Problem to work on >> Copies of all lines containing the string "agent" are needed from the data below.

Data to process >>

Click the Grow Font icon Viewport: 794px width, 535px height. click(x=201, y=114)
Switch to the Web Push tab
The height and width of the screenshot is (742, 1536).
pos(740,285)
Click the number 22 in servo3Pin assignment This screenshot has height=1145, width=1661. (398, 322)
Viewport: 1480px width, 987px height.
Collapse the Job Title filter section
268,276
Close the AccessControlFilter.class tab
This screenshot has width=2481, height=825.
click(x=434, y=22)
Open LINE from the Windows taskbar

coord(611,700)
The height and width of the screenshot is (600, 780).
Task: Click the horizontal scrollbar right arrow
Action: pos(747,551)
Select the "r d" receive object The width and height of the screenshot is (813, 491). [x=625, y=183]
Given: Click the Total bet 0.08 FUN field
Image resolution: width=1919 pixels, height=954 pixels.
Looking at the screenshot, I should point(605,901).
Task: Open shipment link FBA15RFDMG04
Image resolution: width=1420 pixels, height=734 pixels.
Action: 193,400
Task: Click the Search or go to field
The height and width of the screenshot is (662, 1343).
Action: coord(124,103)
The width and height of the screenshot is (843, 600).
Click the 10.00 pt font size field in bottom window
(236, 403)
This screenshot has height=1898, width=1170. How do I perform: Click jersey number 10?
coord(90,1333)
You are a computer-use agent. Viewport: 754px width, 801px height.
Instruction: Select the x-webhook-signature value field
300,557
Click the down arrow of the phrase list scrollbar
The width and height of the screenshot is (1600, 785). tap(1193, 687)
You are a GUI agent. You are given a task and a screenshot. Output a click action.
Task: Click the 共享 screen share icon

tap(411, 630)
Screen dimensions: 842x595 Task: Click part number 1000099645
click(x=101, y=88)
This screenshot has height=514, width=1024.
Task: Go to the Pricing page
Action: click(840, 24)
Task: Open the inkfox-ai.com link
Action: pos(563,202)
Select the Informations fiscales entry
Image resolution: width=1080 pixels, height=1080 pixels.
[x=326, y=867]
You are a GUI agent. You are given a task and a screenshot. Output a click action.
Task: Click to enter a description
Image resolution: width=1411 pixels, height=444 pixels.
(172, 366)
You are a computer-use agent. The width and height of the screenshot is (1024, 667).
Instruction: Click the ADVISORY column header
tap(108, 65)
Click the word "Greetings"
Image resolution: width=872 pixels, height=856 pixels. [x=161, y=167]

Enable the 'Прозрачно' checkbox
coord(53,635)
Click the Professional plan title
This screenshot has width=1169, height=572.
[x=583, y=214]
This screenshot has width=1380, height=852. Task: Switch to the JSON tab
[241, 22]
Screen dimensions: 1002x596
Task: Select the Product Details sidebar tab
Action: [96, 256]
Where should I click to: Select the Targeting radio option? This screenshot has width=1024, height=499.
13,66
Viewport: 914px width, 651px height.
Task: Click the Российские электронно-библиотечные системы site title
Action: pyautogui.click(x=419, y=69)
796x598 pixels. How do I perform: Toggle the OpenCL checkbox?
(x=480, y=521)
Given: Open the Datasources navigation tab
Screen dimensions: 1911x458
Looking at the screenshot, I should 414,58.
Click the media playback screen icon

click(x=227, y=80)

Solution for this task >>
You are a computer-use agent. Viewport: 754px width, 801px height.
You are a GUI agent. You are given a task and a screenshot. Output a click action.
You are a GUI agent. You are given a task and a screenshot. Output a click action.
You are a computer-use agent. The width and height of the screenshot is (1024, 667).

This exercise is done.